I think teacher appreciation week is sometime in May, but why wait until then? Believe me . . . a hand written note, baked goods (who doesn’t like a treat), a gift card, a basket of extra classroom supplies (some teachers use their own money for supplies); a container of office supplies (post-it-notes, paper clips, rubber bands etc.) and hand made gifts are all ways to say thank you.

This month the teachers are getting a Mini Calendar.

You will need:
One 12” X 6” strip of cardstock
One 5 ½” X 4 ½” piece of cardstock or patterned paper
One 3 ½” X 4” piece of cardstock or patterned paper (to mat the calendar)
Embellishments (brads, buttons, ribbon, etc.)
Adhesive (liquid glue, glue dots, double-sided tape)
Twelve printed mini calendar months (or a pre-printed mini calendar)

Take you 12” X 6” strip of cardstock.
Score a line at ½”, 1 ½”, 2 ½” and at 7 ¼” down the length of the strip.
Fold the strip on the scored lines to create the base of your calendar.
Use double-sided tape or glue to adhere the ½” tab to the inside of the back base.
Once you have the base assembled, you can put it aside while you create the calendar front.
Take the 3 ½” X 4” piece of paper and adhere the calendar to it.
Take the 5 ½” X 4 ½” piece of paper and embellish, as you like.
Attach the 3 ½” X 4” piece of paper with the calendar on it to the
5 ½” X 4 ½” piece of paper.

I got my calendars from a construction company and they used them as advertisements. My calendars were a little smaller so I adjusted the mat size.

For Ann's Twine Challenge at MSW this month I completed this one.

Monday, January 2, 2012

The January sketch is up at MSW and I'll have to say it's one of my favorites!  I used a photo that Colton took of himself and his friend Cassie with his camera phone. 
In capable hands, a camera phone, the most widely used kind of camera in history, can produce compelling images.  Whether it be a random, spur-of-the-moment snapshot or well-thought-out compositions, a camera phone is a valuable tool for photography. Often, the most inspiring pictures occur in everyday life when you do not have a standard camera with you. The phone that you are carrying in your pocket can capture those impromptu photo moments when it's impractical or impossible to have your other camera with you. And, if you know their limitations it is possible to take great, memorable pictures on your camera phone

January Sketch:

My take on the sketch:

Sunday, January 1, 2012

I love fresh starts and what better time than the beginning of a new year. It’s time to get rid of some emotional baggage and move forward into a new year with renewed energy.

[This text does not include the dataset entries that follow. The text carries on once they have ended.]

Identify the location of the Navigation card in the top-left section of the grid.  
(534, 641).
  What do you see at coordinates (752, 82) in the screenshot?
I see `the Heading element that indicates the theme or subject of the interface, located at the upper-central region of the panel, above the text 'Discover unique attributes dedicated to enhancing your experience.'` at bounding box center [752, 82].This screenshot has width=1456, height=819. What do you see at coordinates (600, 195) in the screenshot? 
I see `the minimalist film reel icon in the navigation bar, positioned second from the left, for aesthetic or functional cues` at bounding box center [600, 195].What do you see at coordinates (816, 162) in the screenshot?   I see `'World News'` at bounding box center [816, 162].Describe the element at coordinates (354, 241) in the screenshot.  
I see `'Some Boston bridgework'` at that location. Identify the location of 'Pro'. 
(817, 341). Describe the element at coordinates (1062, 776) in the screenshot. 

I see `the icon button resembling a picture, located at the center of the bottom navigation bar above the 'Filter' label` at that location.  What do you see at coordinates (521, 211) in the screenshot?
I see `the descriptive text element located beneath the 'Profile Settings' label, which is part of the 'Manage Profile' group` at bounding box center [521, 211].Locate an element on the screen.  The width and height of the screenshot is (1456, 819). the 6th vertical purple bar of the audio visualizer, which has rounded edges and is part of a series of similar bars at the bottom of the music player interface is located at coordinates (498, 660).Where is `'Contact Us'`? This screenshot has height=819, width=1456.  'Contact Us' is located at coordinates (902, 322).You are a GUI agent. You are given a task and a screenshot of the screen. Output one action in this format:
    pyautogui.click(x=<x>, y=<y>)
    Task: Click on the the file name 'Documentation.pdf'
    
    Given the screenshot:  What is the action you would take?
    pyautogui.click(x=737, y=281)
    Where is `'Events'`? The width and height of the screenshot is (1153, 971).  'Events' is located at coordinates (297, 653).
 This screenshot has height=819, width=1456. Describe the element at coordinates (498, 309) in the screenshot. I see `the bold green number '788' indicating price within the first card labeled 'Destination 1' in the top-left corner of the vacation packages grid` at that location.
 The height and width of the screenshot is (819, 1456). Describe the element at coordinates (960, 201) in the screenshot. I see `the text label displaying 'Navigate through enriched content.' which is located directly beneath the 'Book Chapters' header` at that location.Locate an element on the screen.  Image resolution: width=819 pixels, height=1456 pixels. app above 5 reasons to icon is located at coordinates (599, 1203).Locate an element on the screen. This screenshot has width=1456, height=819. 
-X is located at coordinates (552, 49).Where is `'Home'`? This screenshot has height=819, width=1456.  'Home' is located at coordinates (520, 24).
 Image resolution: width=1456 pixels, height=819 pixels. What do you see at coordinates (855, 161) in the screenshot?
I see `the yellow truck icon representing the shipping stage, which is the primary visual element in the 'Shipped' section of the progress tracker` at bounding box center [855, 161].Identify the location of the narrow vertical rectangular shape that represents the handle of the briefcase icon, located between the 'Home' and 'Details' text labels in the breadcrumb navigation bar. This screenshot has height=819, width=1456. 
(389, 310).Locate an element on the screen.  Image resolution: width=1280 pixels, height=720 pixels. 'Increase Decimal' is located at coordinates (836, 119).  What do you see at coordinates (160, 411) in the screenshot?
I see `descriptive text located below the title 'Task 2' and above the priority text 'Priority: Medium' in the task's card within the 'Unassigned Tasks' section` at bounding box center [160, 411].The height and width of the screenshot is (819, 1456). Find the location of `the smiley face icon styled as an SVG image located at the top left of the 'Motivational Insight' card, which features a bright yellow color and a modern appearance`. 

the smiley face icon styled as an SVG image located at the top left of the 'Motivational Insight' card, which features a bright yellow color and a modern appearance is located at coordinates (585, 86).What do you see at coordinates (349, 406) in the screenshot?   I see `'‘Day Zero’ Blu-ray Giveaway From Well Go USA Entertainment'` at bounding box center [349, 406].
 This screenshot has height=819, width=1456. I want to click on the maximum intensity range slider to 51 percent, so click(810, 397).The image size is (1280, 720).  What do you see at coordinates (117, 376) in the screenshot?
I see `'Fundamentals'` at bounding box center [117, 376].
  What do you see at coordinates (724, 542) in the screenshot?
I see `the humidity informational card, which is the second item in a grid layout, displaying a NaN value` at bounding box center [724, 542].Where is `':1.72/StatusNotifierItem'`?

I don’t make new years resolutions . . . but instead choose one word that describes my vision of the upcoming year.
My word for 2012 is “NEW” - New beginnings, a new outlook and new goals.
Along with that I decided to try a new scrappy/paper crafting technique at least every other week (we’ll see how that goes?!) and post the how to details here on my blog.

Making your own ribbon out of coffee filters:
I saw this idea in a Creating Keepsakes magazine some time ago, actually six years ago. One of those things I always wanted to try and never got around to . . . you know how that goes . . . better late than never. I’ve put my own twist to it and used Glimmer Mist instead of watercolors and gathered it instead of hemming the edges.

1) Smooth the coffee filters out.

2) Spray the coffee filters with Glimmer Mist (or paint them with water colors) and let them dry.

3) Cut the filters into 1” or 2” strips

4) Sew the strips together end to end and trim excess filter and threads

5) Run a gathering thread the length of the sewn together coffee filters and gather the strip

This is a layout that I completed for my  “Use A New Technique Challenge" at MSW this month. I hope you will play along and be inspired to make your own ribbon or try a new technique that you have wanted to try.